PASSAGE TO READ:
= = =

# iriver 20gb MP3



## howards way (14 Aug 2006)

Anyone have any advice on the iriver h10 20gb, is it worth buying at 199 euros, seen it at [broken link removed]


----------



## Squonk (15 Aug 2006)

iriver are a great company...I have a 40GB MP3 player with no problems....much better than iPod in my opinion


----------



## tomavich (15 Aug 2006)

I bought mine in Peats about 2 years ago and I've never had a problem with it. Good to have a radio as well as mp3 files. Back then it cost me over €350.
Reckon they're a lot more reliable than ipods.


----------



## blacknight (16 Aug 2006)

You can buy direct from [broken link removed]


----------



## Ron Burgundy (16 Aug 2006)

io  have an i river and its great i have the H120 and its almost 3 years old, never a promlemn with it and soooooooooooooooooooo much better that i pods.

creative are the only company that comes close.


----------



## CCOVICH (16 Aug 2006)

blacknight said:


> You can buy direct from [broken link removed]


 

Sold out at the moment!


----------



## tallpaul (16 Aug 2006)

I notice on the iRiver site that they are selling FM transmitters. Are these still illegal or are authorities just copping on to the blindingly obvious...


----------



## burkemg (16 Aug 2006)

Go for it !

A good price and a great product.

I'd love a charging cradle for mine (2ogb) but have not been able to find a suitable one.


----------



## howards way (23 Aug 2006)

Thanks all for the advice, ordered it on monday and got it yesterday, sound is good and the radio is handy
I also got 2% off using the voucher code on the site.
Thanks again everybody


----------



## blacknight (23 Aug 2006)

I'm still waiting on mine .....


----------



## whackin (24 Aug 2006)

I bought an I Audio x5L and I swear by it. It has a 35 hour battery life, and can play video, has a radio and mine holds 20gig. I've had no hassle with it whatsoever.


----------



## Darth Vader (14 Nov 2006)

= = =

DATA:

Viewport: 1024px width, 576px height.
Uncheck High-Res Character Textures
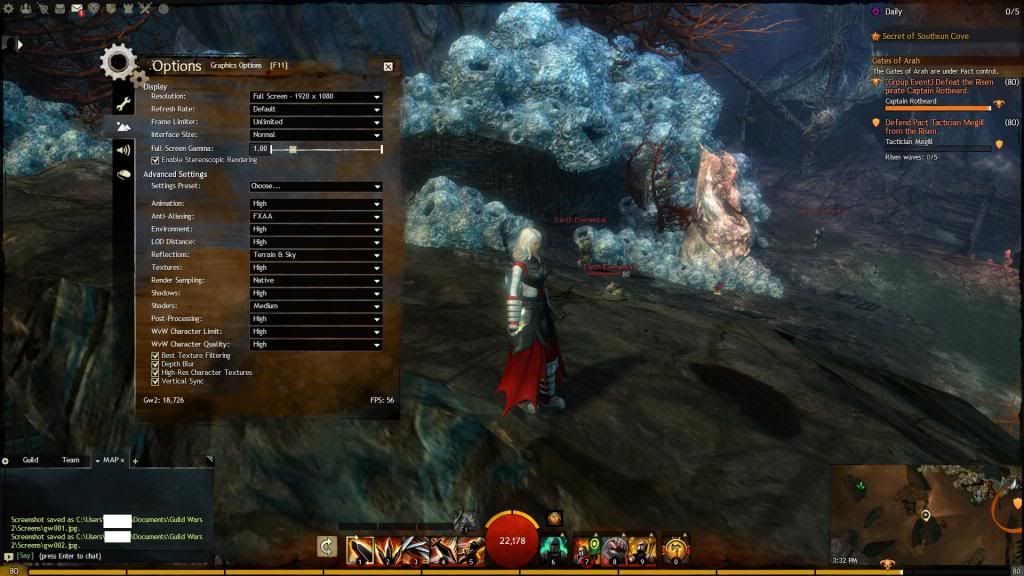click(155, 372)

= = =

TO BE DONE:
Carry on the forum thread about the iriver 20GB MP3 player, picking up right after its last line.

RESULT BELOW:
Can you use these types in the gym? I was originally told that only a Flash memory MP3 would be suitable for use in the gym but then I was told that any mp3 can be used, they are not as fragile as you would think and that I should just consider the weight of the mp3, for convenience sake.

So now I am considering a 8gb ipod.  But for the difference in price, i'm still considering something with more memory, which would be heavier / chunkier.

Do these I-River 20gb's work ok while exercising?


----------



## CCOVICH (14 Nov 2006)

I would say you could have problems with a 20GB version when jogging etc.


----------



## Darth Vader (14 Nov 2006)

yeah, thats what i figured. I was shown an ipod in the shop and it was small and light and i doubt it would get in your way when jogging etc. My main concern was that using these in the gym would damage them but it seems they are not as fragile as I thought an an (non-flash memory) ipod will do the job.


----------



## Ballyman (16 Nov 2006)

I wouldn't use a Hard Drive palyer in the gym, regardless of what anyone tells you. 
It's still a spinning HD so jumping up and down is not going to be good for it. What I would do is buy the 20/40GB iRiver for normal use and music storage and have a cheap crappy 256/512MB Flash Player for use at the gym. You can change the music on the Flash player every time you go if you want!!
Just remember, would you jump up and down with your laptop if it was running?? I think not!!


----------



## DrMoriarty (16 Nov 2006)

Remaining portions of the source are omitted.